There are hundreds if not thousands of kinds of squash. Some I like and some I'm not that fond of. One that we grow and eat every summer is zucchini. We saute and fry them. My wife bakes bread using them. My favorite way to cook them is to dip them in eggs and cracker crumbs and fry. One can pick zucchini from as little as 3 or 4 inches long to more than 2 feet long. After they get about a foot long the center of the zucchini turns to seeds and isn't as appealing.
A couple that are really similar are the straight-neck and crook-neck squash. These need to be picked small as well. I'd pick them when they are 3 or 4 inches long and give them a try. You can always leave the next ones a few more days to grow. Some have really tender skin, so you don't even have to peel off the hide. I like these type of squash put into stir fries or even cut in half and fried plain. They're also good dipped in egg or milk, then into cracker crumbs, bread crumbs or cornmeal.
The neat thing about summer squash is they are ready to eat the day you pick them. No curing is needed. What curing seems to do is change the sugar levels in the squash, as well as harden the skin. I read some squash in southern countries can take up to six months to cure; most here in the states will cure out in a couple weeks.
We have a hard time keeping our squash plants alive all summer, so most of the time we do successive plantings. Most summer squash take about 50 days from planting to eating, so plant some new ones every month or so.
A couple winter squash that we enjoy are acorn squash and butternut squash.
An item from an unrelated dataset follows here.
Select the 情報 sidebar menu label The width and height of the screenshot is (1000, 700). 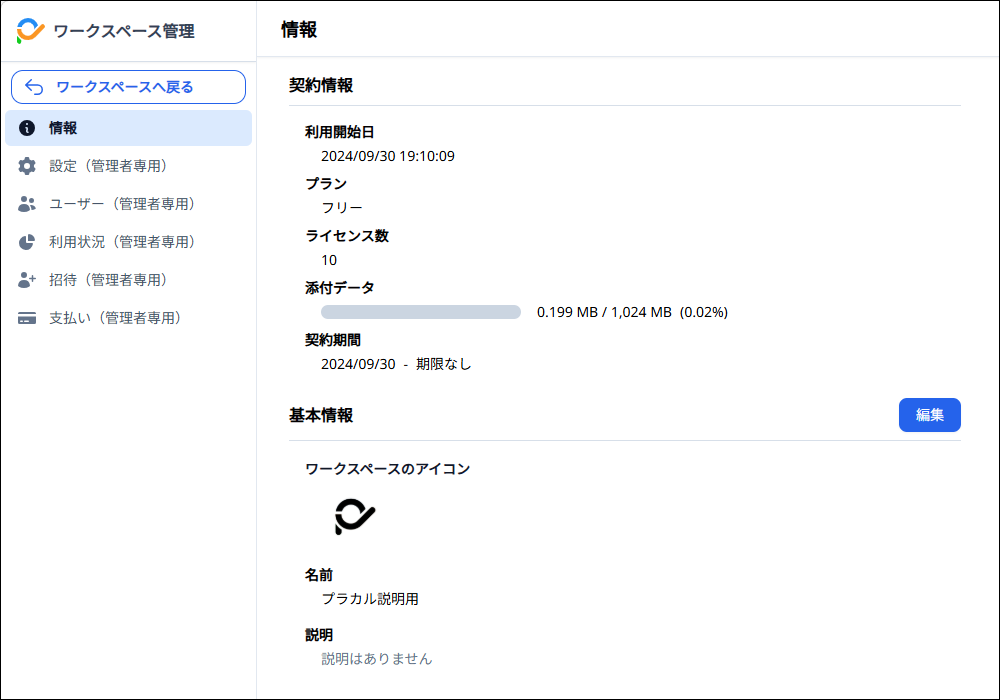[x=63, y=128]

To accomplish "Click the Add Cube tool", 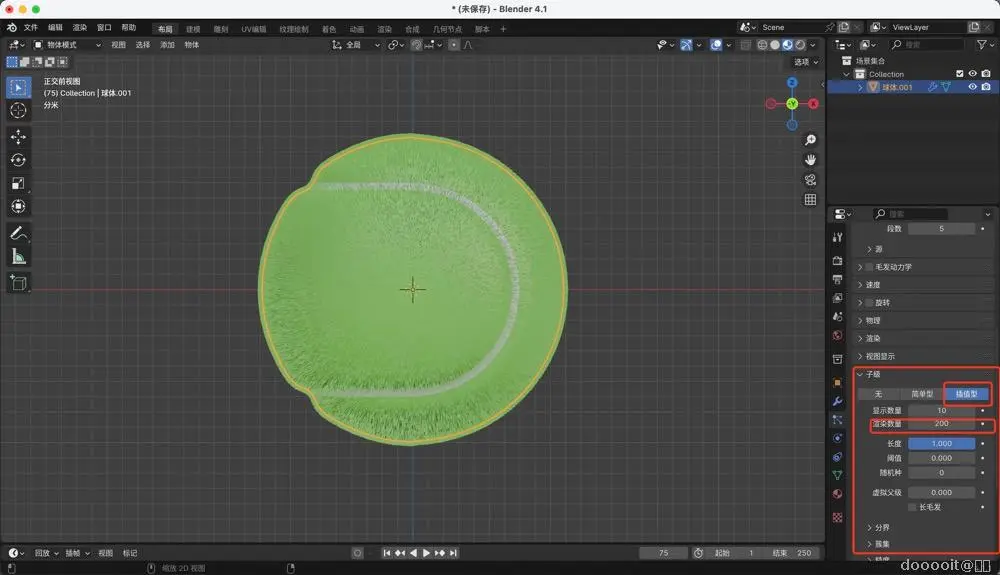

Normally we buy them at Diebold Orchard. I have tried to grow them, but weeds took over and I ended up tilling them under. We cut both of these in half, then microwave it cut side down till about tender. I like to flip it over and put some butter inside, then cook a little more. If truth be told I add more than a little butter. Marge adds a little butter. I may add a little brown sugar as well.
Another cool winter squash is spaghetti squash. Keep in mind that the plants are vining, so they will require more room in your garden. All of the ones I've seen are oblong and yellow and are about 8 inches long and 4 inches in diameter. You can grow them during the summer months.
I have tried spaghetti squash before but Marge isn't real crazy about them, so I normally don't grow them. Spaghetti squash is a winter squash and will keep several months if stored in a cool place. I don't think I've ever cooked one. One place said to boil the whole squash for 20 minutes or so, then cut it in half and dig out the insides. You can season them however you desire. I'm sure some will add spaghetti sauce. I'm not a spaghetti fan, so I'd probably add some butter and seasoning salt and pepper.
One other squash that sounds really good is buttercup squash. From the time they are actively growing in your garden till the fruit is ready to pick is 105 days. Our first frost in the fall is normally mid-October, so go back at least 120 days, which will bring us to no later than mid-June.
I know there are other squash that I have liked through the years. I used to buy one at Diebold that got huge. It was kind of orange and may have grown to 2 feet long and was fairly big around. Some would say it tasted like pumpkin, but it didn't. I don't care for pumpkin, but I could eat that.
What are some of your favorite kinds of squash? If you have a favorite way of fixing it, share if you would like. Drop me a line.
One of our Extension gals up north is known as a "Squash Gal." On a slow year, Katie may have 30 or 40 different kinds of squash.
It would be neat to have a squash taste testing to see if there are other varieties we would like.
Have you bought your squash seed yet?